New insights into the functional mechanisms and clinical applications of the kallikrein-related peptidase family

Abstract

The Kallikrein-related peptidase (KLK) family consists of fifteen conserved serine proteases that form the largest contiguous cluster of proteases in the human genome. While primarily recognized for their clinical utilities as potential disease biomarkers, new compelling evidence suggests that this family plays a significant role in various physiological processes, including skin desquamation, semen liquefaction, neural plasticity, and body fluid homeostasis. KLK activation is believed to be mediated through highly organized proteolytic cascades, regulated through a series of feedback loops, inhibitors, auto-degradation and internal cleavages. Gene expression is mainly hormone-dependent, even though transcriptional epigenetic regulation has also been reported. These regulatory mechanisms are integrated with various signaling pathways to mediate multiple functions. Dysregulation of these pathways has been implicated in a large number of neoplastic and non-neoplastic pathological conditions. This review highlights our current knowledge of structural/phylogenetic features, functional role and regulatory/signaling mechanisms of this important family of enzymes.

Figure 1

Schematic representation of a kallikrein gene and protein. A) Kallikrein genes consist of 5 coding exons (blue boxes) of similar length and 4 introns (gray bar) with varying size. Red boxes represent the 5′ and 3′ UTRs. Roman numbers show intron phase. B) Kallikrein proteins are expressed as pre‐proenzymes. The amino‐terminal pre‐ (signal) sequence guides the enzyme to the endoplasmic reticulum for secretion. Proenzymes are activated extracellularly upon cleavage of the pro‐domain.
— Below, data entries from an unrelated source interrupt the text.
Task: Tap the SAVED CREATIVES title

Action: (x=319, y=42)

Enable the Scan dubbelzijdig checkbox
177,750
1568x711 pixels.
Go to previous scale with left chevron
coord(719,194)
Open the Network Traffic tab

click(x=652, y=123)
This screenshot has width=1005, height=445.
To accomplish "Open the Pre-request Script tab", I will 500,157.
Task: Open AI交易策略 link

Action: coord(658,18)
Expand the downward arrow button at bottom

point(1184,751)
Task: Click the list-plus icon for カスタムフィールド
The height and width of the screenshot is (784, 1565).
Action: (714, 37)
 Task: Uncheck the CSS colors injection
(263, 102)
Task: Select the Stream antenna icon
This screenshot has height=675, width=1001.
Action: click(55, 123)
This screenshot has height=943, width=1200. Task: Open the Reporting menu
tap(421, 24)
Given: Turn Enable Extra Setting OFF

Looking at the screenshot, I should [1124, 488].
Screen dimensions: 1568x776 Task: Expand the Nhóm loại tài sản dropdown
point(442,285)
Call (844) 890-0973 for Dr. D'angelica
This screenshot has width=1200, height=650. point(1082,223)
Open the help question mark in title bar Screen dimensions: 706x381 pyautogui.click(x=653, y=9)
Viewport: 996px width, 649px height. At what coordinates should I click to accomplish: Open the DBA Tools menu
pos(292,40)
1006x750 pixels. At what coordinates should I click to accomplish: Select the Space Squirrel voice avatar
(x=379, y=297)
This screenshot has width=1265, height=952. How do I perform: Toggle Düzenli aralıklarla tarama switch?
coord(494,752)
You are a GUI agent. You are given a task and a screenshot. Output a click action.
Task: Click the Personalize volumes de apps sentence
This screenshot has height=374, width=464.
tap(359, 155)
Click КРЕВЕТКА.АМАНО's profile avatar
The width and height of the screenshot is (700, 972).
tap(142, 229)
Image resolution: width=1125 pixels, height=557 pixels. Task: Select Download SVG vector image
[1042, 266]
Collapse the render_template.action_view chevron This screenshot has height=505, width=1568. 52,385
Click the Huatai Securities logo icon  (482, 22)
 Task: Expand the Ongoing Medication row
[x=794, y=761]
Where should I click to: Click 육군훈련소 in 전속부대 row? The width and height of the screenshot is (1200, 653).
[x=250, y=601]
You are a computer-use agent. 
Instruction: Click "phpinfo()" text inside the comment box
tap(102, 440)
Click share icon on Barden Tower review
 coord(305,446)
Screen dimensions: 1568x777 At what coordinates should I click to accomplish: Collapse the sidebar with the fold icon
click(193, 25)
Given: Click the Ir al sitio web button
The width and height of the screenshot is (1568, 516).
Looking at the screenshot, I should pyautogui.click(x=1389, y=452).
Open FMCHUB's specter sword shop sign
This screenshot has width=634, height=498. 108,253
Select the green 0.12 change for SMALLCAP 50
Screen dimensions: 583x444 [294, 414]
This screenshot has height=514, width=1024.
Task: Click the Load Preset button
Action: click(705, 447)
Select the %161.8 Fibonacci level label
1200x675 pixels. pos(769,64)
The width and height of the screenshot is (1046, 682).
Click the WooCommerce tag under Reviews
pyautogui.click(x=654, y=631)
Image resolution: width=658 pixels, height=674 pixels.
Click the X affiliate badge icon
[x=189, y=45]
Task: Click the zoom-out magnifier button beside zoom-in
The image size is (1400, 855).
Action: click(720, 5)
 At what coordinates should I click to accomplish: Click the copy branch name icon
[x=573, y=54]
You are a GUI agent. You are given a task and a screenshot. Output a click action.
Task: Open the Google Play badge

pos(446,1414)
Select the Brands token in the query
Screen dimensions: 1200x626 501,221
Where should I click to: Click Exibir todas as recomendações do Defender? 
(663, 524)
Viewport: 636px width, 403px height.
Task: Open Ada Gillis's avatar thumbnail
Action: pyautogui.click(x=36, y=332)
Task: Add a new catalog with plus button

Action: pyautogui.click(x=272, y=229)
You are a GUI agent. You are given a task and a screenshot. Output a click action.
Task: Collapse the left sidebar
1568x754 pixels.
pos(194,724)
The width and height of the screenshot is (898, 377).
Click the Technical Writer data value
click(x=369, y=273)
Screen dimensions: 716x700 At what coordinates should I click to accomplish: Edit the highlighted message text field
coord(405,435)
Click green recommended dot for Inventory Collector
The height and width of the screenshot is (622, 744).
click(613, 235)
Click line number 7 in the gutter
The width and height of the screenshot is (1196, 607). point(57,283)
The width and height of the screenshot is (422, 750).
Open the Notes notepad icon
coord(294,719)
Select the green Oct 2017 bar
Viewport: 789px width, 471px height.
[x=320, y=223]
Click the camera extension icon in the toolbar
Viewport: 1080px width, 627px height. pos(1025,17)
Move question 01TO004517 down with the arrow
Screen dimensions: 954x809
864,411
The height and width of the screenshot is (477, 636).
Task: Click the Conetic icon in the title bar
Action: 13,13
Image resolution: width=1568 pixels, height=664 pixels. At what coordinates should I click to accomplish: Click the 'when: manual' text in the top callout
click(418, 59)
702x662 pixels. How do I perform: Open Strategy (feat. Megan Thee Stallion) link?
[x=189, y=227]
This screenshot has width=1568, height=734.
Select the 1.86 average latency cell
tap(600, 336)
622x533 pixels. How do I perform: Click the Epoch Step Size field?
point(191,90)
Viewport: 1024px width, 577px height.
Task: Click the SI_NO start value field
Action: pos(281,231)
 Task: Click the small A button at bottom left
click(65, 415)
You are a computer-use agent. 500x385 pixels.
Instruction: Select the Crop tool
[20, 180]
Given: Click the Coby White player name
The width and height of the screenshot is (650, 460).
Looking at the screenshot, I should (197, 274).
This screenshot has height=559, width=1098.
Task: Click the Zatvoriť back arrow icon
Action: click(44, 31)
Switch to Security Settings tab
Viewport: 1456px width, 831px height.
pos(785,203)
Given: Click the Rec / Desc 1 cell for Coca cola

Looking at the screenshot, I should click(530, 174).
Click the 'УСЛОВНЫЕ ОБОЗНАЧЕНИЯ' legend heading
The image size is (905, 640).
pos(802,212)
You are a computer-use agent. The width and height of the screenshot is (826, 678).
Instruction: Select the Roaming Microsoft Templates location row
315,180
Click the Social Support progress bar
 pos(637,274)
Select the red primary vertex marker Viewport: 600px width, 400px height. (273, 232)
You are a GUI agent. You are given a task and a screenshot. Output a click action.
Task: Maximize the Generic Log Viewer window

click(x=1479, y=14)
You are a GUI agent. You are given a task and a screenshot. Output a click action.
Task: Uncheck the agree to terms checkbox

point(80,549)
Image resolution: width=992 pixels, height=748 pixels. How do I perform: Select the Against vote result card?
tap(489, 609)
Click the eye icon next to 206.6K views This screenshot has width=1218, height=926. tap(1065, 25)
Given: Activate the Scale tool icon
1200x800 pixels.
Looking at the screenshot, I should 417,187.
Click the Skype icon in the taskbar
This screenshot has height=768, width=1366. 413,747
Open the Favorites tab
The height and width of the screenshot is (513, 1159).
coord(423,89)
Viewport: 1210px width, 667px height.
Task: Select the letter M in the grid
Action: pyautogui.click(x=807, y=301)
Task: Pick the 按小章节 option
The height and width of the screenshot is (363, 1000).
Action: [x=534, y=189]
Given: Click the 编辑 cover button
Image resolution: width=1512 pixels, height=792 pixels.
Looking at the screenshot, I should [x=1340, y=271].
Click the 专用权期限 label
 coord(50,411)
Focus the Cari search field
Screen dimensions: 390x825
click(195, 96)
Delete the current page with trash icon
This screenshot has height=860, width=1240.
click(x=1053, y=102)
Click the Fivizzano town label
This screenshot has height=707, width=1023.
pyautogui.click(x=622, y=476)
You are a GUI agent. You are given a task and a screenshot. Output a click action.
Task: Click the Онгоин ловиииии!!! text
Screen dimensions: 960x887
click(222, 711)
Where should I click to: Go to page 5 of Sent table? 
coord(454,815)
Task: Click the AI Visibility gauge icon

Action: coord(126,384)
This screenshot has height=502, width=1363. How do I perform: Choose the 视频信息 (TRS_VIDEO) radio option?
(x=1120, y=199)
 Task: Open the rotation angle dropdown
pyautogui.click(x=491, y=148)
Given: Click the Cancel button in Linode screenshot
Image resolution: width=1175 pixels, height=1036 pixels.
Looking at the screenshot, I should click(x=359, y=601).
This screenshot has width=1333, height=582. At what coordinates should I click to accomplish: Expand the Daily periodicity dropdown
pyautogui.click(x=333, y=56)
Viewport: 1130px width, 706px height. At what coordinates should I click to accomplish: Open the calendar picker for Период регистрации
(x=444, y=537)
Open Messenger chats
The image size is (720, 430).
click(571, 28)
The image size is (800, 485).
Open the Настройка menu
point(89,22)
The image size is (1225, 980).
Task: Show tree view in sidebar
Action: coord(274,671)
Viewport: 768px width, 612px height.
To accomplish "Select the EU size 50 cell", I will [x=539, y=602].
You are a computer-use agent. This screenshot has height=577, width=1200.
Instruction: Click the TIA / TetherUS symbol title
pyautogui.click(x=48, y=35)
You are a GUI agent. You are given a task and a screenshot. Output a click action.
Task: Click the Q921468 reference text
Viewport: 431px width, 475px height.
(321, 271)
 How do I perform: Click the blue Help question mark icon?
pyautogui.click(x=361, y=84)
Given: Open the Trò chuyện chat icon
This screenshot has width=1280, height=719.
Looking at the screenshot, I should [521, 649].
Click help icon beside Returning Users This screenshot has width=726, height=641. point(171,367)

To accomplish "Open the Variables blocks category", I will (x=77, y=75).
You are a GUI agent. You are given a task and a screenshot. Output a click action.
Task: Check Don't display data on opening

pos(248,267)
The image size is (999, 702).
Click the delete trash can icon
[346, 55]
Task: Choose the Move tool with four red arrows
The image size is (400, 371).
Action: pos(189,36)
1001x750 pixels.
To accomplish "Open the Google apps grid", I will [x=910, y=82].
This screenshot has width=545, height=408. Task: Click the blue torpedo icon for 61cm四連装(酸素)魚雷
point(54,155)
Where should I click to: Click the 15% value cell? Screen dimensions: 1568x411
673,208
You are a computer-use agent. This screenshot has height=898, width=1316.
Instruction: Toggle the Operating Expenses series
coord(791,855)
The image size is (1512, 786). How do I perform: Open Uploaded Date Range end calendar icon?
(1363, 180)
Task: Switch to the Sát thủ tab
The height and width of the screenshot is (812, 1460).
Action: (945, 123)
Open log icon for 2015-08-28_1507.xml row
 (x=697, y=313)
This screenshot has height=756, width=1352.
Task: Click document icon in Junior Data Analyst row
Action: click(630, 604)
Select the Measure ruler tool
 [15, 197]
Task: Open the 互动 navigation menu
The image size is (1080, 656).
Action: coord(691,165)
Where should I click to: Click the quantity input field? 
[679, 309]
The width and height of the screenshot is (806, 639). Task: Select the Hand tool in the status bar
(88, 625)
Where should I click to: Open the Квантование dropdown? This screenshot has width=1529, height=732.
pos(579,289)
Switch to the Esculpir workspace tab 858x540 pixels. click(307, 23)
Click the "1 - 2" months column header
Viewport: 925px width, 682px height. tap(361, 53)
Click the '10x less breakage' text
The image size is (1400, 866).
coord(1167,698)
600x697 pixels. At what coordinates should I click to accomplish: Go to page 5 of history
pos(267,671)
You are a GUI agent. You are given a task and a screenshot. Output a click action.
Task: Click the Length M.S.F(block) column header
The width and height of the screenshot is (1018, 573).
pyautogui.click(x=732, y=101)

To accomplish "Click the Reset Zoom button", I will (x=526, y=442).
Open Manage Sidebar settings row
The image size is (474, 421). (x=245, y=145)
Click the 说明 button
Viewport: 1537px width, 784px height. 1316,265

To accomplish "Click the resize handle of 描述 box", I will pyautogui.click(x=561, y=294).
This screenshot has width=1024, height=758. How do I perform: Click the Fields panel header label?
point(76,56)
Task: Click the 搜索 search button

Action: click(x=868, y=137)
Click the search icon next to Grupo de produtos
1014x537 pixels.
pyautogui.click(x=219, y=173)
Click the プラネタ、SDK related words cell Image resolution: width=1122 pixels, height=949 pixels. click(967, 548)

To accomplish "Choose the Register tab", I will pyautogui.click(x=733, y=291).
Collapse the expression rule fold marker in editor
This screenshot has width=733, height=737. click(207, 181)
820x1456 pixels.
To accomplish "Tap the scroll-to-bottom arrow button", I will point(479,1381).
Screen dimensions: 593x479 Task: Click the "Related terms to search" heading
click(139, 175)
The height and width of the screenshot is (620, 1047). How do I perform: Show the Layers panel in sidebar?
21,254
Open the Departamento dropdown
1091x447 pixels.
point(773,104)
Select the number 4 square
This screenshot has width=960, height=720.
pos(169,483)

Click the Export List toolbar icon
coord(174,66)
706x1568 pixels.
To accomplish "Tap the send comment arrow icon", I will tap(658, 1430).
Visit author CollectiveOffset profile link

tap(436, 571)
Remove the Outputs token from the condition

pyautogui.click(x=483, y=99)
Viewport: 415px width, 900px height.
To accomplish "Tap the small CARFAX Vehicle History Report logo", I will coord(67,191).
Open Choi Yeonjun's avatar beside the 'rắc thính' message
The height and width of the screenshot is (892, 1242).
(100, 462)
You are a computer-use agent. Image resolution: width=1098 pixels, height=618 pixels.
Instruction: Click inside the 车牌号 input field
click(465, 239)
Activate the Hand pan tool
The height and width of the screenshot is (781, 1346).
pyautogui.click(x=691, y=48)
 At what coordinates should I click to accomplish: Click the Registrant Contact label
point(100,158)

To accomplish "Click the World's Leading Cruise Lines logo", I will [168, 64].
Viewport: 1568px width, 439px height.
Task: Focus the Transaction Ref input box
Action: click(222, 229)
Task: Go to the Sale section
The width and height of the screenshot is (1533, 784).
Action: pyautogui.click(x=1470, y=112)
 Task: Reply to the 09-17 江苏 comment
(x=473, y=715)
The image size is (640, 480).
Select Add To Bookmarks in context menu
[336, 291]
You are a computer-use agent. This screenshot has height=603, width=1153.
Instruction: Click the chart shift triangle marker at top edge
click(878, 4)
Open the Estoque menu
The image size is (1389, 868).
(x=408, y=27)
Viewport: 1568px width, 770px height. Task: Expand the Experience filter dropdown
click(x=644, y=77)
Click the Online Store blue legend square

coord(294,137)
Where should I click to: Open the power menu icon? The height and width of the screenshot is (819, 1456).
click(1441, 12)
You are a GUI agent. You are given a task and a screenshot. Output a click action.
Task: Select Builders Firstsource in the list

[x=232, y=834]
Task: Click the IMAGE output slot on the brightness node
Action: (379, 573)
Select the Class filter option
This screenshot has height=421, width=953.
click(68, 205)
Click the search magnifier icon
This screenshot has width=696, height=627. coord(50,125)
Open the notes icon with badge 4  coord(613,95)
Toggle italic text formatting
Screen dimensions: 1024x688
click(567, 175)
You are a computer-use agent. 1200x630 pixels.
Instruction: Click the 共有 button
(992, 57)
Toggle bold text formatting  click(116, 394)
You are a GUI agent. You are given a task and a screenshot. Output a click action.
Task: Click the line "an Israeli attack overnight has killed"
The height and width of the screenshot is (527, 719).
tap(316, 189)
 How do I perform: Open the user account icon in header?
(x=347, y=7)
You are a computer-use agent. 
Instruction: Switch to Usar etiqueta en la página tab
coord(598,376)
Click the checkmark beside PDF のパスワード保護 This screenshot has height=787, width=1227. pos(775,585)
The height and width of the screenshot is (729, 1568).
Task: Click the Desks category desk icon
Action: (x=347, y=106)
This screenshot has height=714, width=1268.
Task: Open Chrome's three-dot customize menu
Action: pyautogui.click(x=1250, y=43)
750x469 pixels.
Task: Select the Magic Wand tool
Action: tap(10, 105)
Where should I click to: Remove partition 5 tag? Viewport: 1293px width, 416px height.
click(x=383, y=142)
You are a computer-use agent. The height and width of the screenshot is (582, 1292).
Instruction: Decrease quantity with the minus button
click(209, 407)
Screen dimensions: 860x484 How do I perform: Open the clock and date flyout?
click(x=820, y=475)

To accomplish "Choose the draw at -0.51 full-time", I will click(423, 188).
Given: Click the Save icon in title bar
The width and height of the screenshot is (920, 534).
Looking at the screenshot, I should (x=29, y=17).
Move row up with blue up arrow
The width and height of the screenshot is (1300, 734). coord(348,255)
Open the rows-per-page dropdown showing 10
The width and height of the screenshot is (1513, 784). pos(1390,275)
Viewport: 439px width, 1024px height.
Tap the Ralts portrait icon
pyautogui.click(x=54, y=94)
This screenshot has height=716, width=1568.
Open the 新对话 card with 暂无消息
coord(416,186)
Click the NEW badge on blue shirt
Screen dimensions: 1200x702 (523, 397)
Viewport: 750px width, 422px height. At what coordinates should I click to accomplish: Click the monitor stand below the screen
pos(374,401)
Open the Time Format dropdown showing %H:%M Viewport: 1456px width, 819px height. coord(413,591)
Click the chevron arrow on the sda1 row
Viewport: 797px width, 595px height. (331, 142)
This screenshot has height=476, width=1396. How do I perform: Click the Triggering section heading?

H57, D102, and S195 are the amino acids of the catalytic triad.

Figure 2

Kallikrein locus conservation. Arrowheads indicate the approximate location of genes and their transcription direction. Green, “classical” kallikreins, Blue, newly discovered kallikreins, Black, pseudogenes, Red, non‐kallikreins. Figure is not to scale (modified from Elliott et al., 2006).

Figure 3

Antimicrobial function of kallikreins. KLK5 cleaves the inactive cathelicidin precursor (hCAP18) to the host cell activator LL‐37. Along with KLK7, KLK5 further breaks down the LL‐37 peptide to various antimicrobial peptides, namely KS‐30, KS‐22, LL‐29, RK‐31, and KR‐30. These peptides are consequently degraded to biologically inactive peptides. KLK‐mediated antimicrobial effect of cathelicidin is tightly regulated by a number of serine protease inhibitors, such as elafin and LEKTI (modified from Yamasaki et al., 2006).

Figure 4

Schematic representation of kallikrein signaling pathways. Kallikreins mediate uPA activation and subsequent conversion of plasminogen into active plasmin and cleavage of several downstream targets, such as fibrin and MMPs. Kallikreins cleave kininogen to kinin and induce a number of downstream targets including cAMP, NO, prostacyclin and cAMP. Kallikreins cleave and activate PARs at their extracellular N‐termini. Active PARs signal mainly through calcium signaling, Raf/Ras activation and cAMP inhibition. Kallikreins participate in ECM remodeling directly and/or indirectly through MMPs. For more information, please refer to our non‐standard abbreviations.

Figure 5

Schematic presentation of A) Kallikrein cascade in seminal plasma. KLK2 and 5 autoactivate and, in turn, activate pro‐KLK3. Activated KLK3 acts as an executor protease in the liquefaction of seminal clot and release of spermatozoa through processing of Sgl I/Sgl II and FN. The cascade is regulated by a number of negative and positive feedback loops, including internal cleavages, auto degradation, Zn2+, and endogenous inhibitors. B) Kallikrein cascade in skin. KLK5 autoactivates and activates KLK14 and 7, which, along with active KLK1, 6, and 13 function in skin desquamation through degradation of the corneodesmosomal proteins, i.e. desmogelin1 (DSG1), desmocollin1 (DSC1), and corneodesmosin (CDSN). Desquamation is regulated by of various serine protease inhibitors, such as SLPI, elafin, and certain LEKTI domains. For more definitions, please refer to our non‐standard abbreviations.